(Dataset excerpts)
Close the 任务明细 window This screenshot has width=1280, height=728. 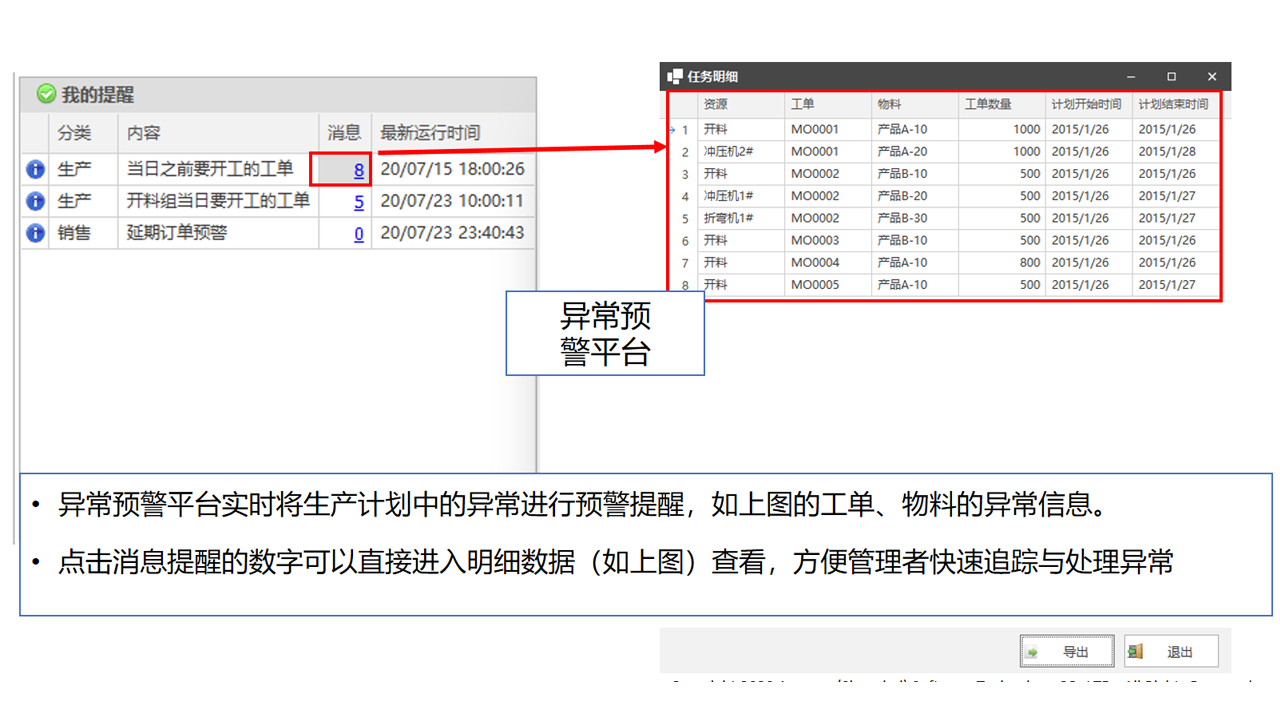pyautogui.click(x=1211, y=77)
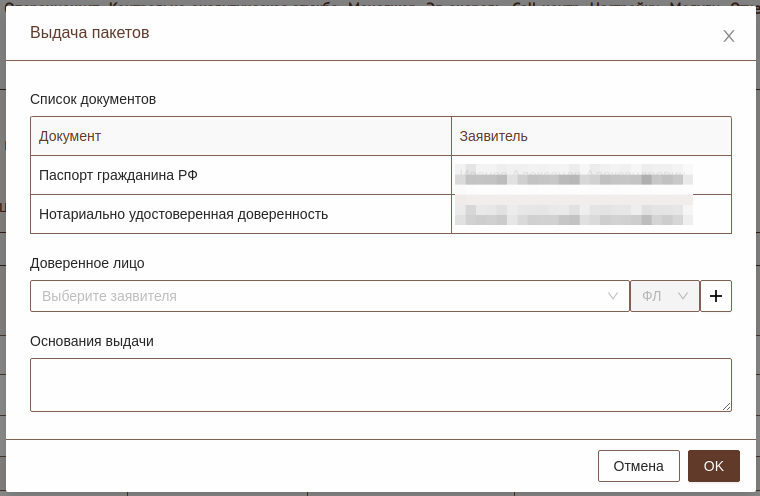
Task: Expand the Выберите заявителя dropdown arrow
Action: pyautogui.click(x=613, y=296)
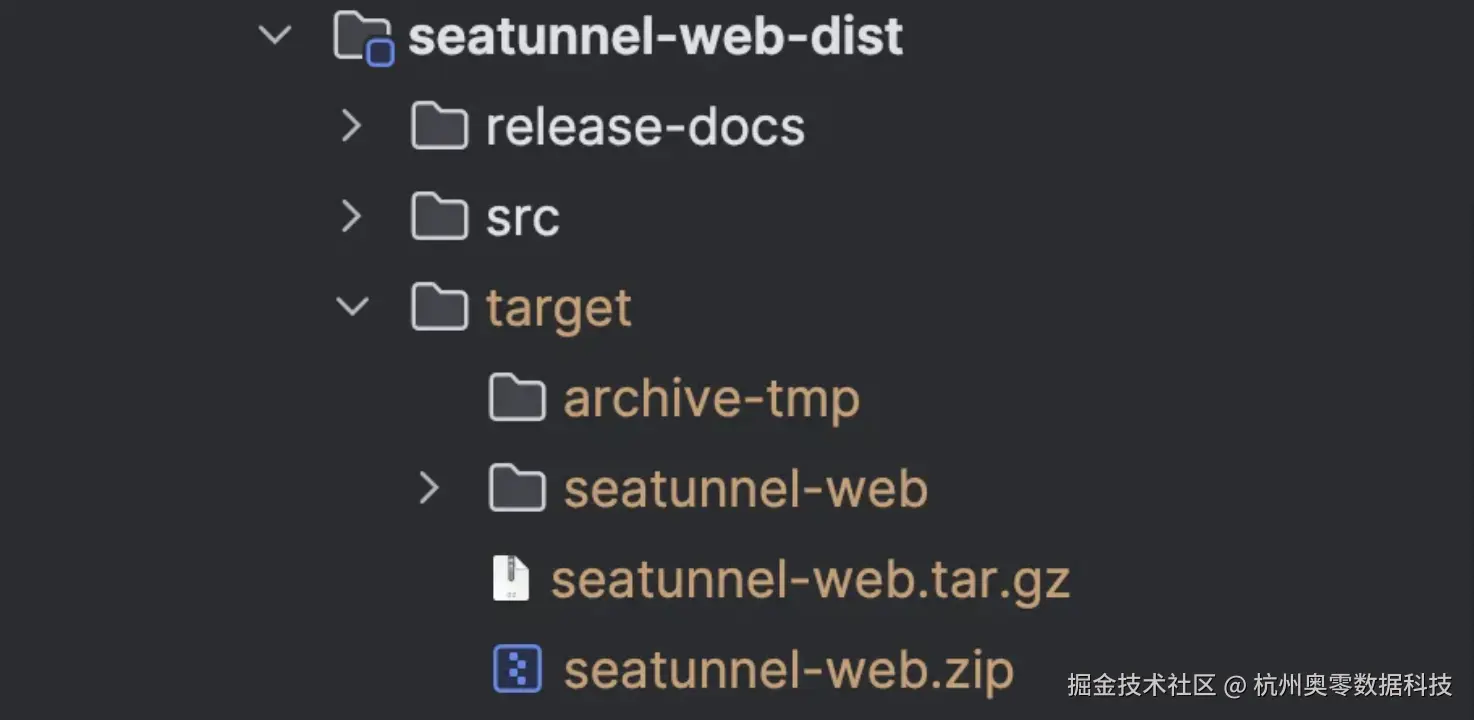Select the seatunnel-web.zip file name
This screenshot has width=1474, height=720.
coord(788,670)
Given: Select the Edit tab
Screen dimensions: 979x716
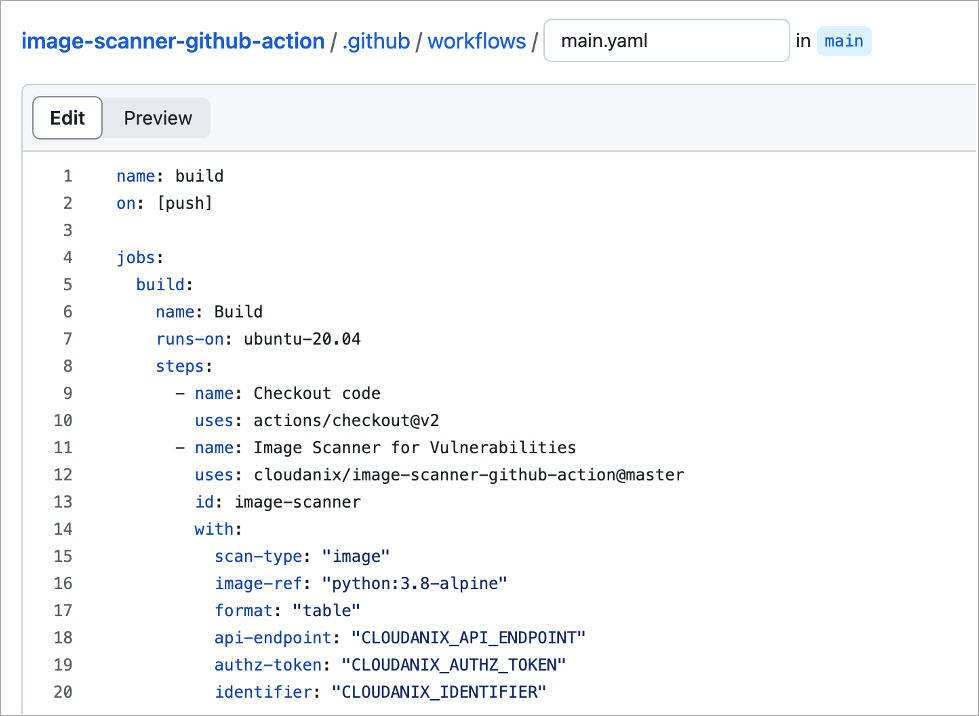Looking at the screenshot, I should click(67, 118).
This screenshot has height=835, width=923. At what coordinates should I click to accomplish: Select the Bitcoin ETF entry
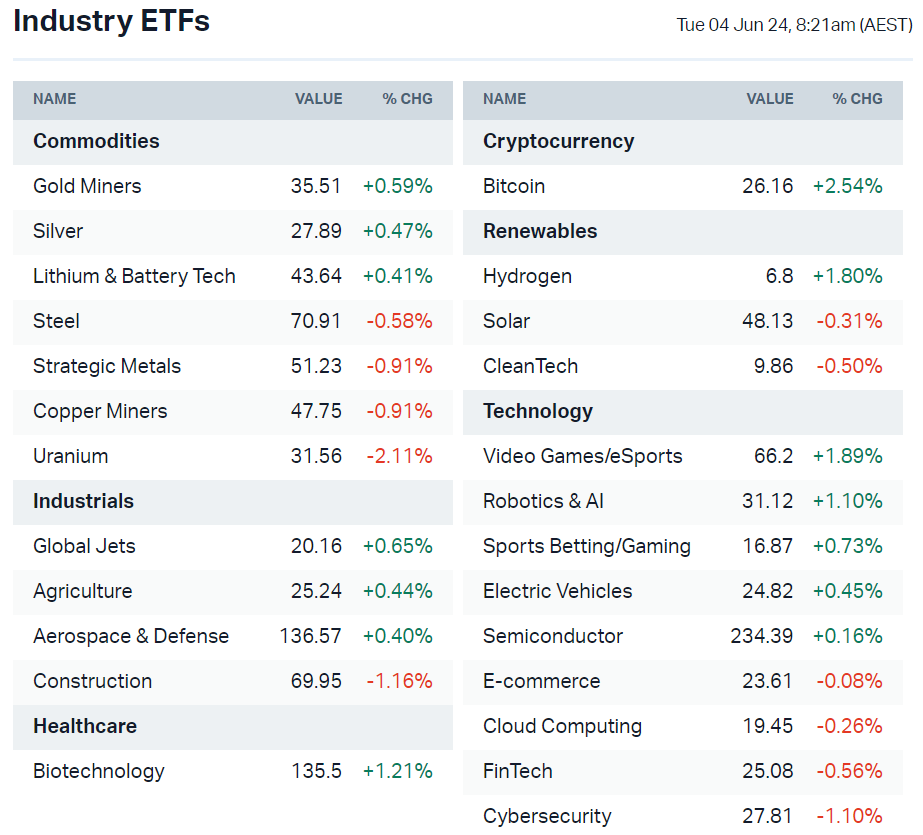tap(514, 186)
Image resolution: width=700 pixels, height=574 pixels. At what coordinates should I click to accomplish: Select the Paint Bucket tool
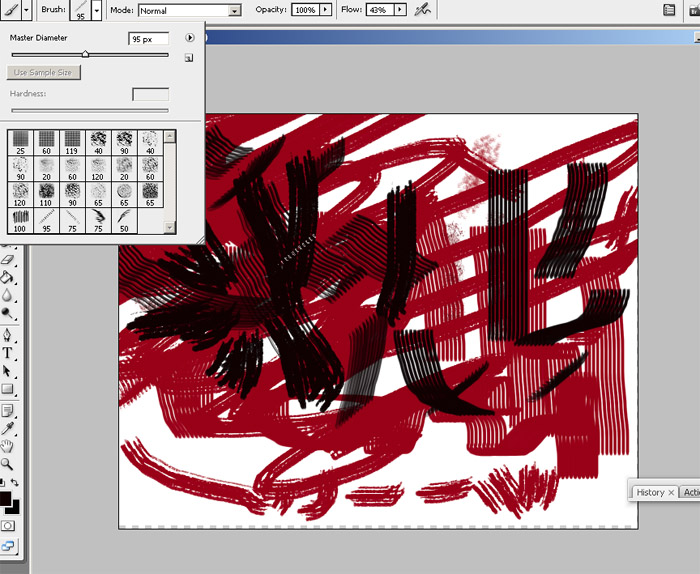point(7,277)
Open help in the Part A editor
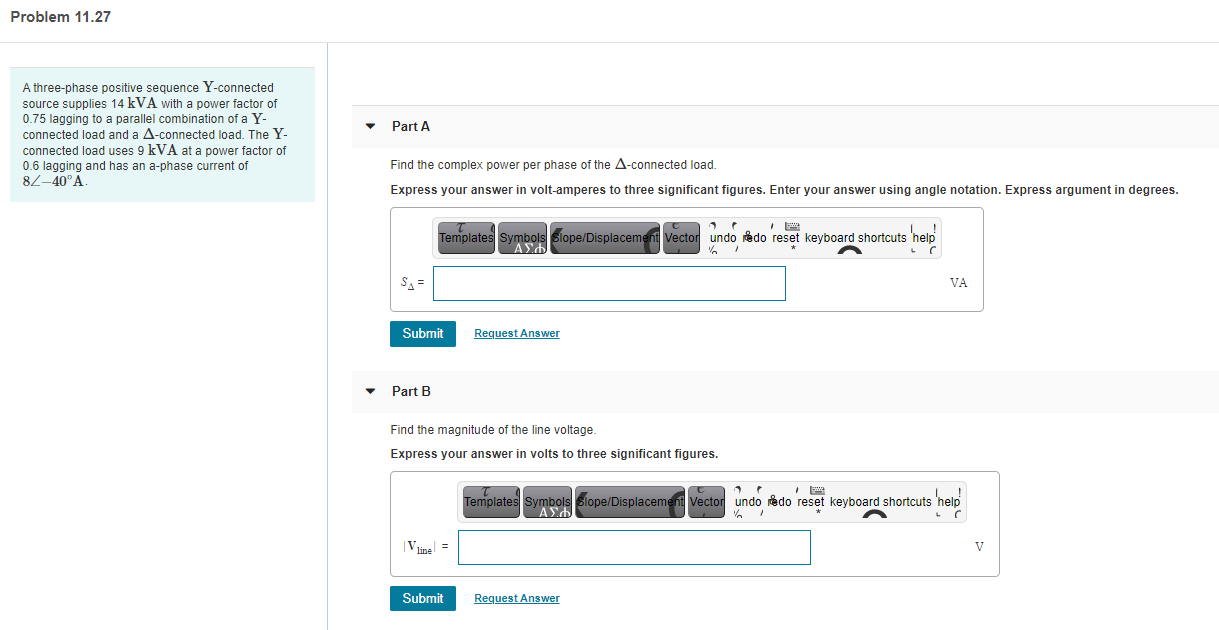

TASK ITEM >> Please reproduce the lines above from the one containing "Image resolution: width=700" through the final line, exactly and inclusively, leaving out each picture.

ANSWER TO THIS TASK >>
Image resolution: width=700 pixels, height=574 pixels. At what coordinates should I click to accomplish: Select the Paint Bucket tool
point(7,277)
Open help in the Part A editor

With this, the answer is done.